**SUPPLIED PASSAGE**
----------------------------------------
The good new is that with all Snowball went through with the heart issues ... and within a year of the attack ... he needed dental surgery for an impacted tooth (and, then unexpected tooth extractions) ... and, then surgery for oxalate stones. ll this seemed overwhelming ... but, with both surgeries, Snowball did extremely well. 

Snowball turned twelve years old on February 19th of this year. It is now eighteen months later. On his last cardiology exam (a few weeks ago), his prognosis is more hopeful. He has been doing extremely well...he loves his walks and has a great appetite. I hope and pray he lives much longer than his prognosis, which now has been improved somewhat. He has echo-cardiograms twice a year to monitor his heart. And, in between, I monitor his heart rate on a daily basis.

Gracie sounds as though she has a great vet. If you have any other questions about Snowball's diagnosis, please feel free to ask me. And, please give your sweet Gracie hugs from me.


----------



## Snuggle's Mom (Jan 3, 2008)

I can certainly sympathize with you and feel very sorry to have read your post. Our late Angel suffered for a short time with CHF and lived to be 14 1/2 years old. She also had kidney failure as well.


----------



## Orla (Jul 5, 2009)

My dog passed away 3 weeks ago from CHF. She was diagnosed with a slight murmur about 3 years ago(at the age of 11). She developed a cough around a year ago, but other than that she was still active and happy! She was on medication since soon after the cough developed. Everything went downhill very quickly just after she turned 15. In the space of 2 months she went from running on the beach to not being able to walk without falling down. She stayed eating but dropped so much weight. 

Despite the murmur, she had a great quality of life. Even in the last few weeks she had some good days!


----------



## wkomorow (Aug 26, 2011)

Orla -

I did not know that Milo had a sister. I am sorry for your loss.


----------



## Maglily (Feb 3, 2009)

My friend's Shih Tzu Benny had a grade 2 heart murmur (he is now 11 years) and today had a coughing episode which brought him to the ER, now they say he has grade 4 and is scheduled for an echocardiogram. He is back home now and settled but my friend is pretty upset.

I'm sorry I don't know much about heart murmurs first hand only what friends have experienced here (and my friend which is very little, since they were just aware of it but monitoring). I hope all goes as well as they can for your pup.


----------



## sweetstrwbrry (May 26, 2014)

Yeah I am not sure what to do :/ he didn't mention anything about seeing a cardiologist. Just to monitor her for cough, lethargy, etc.


----------



## Matilda's mommy (Jun 1, 2005)

Alison my precious Matilda passed over to Heavens Rainbow Bridge Jan 15th of this year., she was 11 1/2. When we rushed her to the emergency vet we were told she had 3 heart murmur's and had congestive heart failure. We had no idea, the vet at the emergency said our Matilda was in critical condition but thought she would be OK and would send her home with Lasix and heart meds. It happened so quickly, we lost the joy in our hearts that night, my Matilda. looking back there were signs that were over looked by her vet. We took her in months before for a cough, then again for her gaining weight even though she was eating the same as always, the vet thought she had Cushing, we bought the medication but both Lorin and I just felt in our souls that she didn't have Cushing and we got rid the the medication. Then it was time for her yearly senior panel, everything came back great, she then had a dental, again everything went well. But she would cough on occasion, so off to the vets where he checked her and told us she was wonderful. Matilda played, walked enjoyed everything. So we have been devastated since losing her. Marie has helped me to understand just how quickly things can change and how murmur' can be overlooked. Typing this has not been easy for me as tears are flowing down my face. I don't want you to go through what we are enduring. Please get the x-ray, take your sweet baby to a cardiologist, don't just listen to one opinion seek more. We thought we had a wonderful vet, we trusted him. Since we have changed vets. Maddie's vet said Matilda 's vet should have looked into why Matilda coughed, her weight gain which was actually swelling, and should have ran tests to determine why this was happening to her. I'll be praying for you and precious little Gracie, the picture below is of our Matilda a few weeks before she left us.
----------------------------------------
**Source data**
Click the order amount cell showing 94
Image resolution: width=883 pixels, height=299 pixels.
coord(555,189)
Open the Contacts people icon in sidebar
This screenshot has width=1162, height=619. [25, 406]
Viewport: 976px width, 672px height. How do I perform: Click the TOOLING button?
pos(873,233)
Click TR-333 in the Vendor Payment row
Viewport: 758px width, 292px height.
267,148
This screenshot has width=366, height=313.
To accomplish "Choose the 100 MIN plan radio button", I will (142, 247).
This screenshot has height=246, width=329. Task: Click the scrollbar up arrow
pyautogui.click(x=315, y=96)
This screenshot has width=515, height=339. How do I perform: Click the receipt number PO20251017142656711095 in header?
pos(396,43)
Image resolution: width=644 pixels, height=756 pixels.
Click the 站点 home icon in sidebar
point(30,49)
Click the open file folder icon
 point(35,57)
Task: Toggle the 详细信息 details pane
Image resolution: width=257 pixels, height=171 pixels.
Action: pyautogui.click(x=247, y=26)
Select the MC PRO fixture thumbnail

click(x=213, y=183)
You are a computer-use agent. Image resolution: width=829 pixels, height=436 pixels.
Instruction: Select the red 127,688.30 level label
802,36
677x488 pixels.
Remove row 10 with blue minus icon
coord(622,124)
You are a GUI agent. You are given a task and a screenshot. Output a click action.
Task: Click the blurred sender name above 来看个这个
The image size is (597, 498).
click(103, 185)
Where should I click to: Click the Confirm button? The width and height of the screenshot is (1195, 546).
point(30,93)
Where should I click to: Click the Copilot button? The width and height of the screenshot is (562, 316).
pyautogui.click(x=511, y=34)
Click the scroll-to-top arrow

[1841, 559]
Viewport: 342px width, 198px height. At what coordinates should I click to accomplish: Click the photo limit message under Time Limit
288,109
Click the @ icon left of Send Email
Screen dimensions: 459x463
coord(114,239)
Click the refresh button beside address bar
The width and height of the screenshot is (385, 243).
----------------------------------------
**ABOUT THIS TASK**
List every username that appears in a post header in the forum thread about dogs with heart conditions, in order.

**REPLY TO THE TASK**
Snuggle's Mom
Orla
wkomorow
Maglily
sweetstrwbrry
Matilda's mommy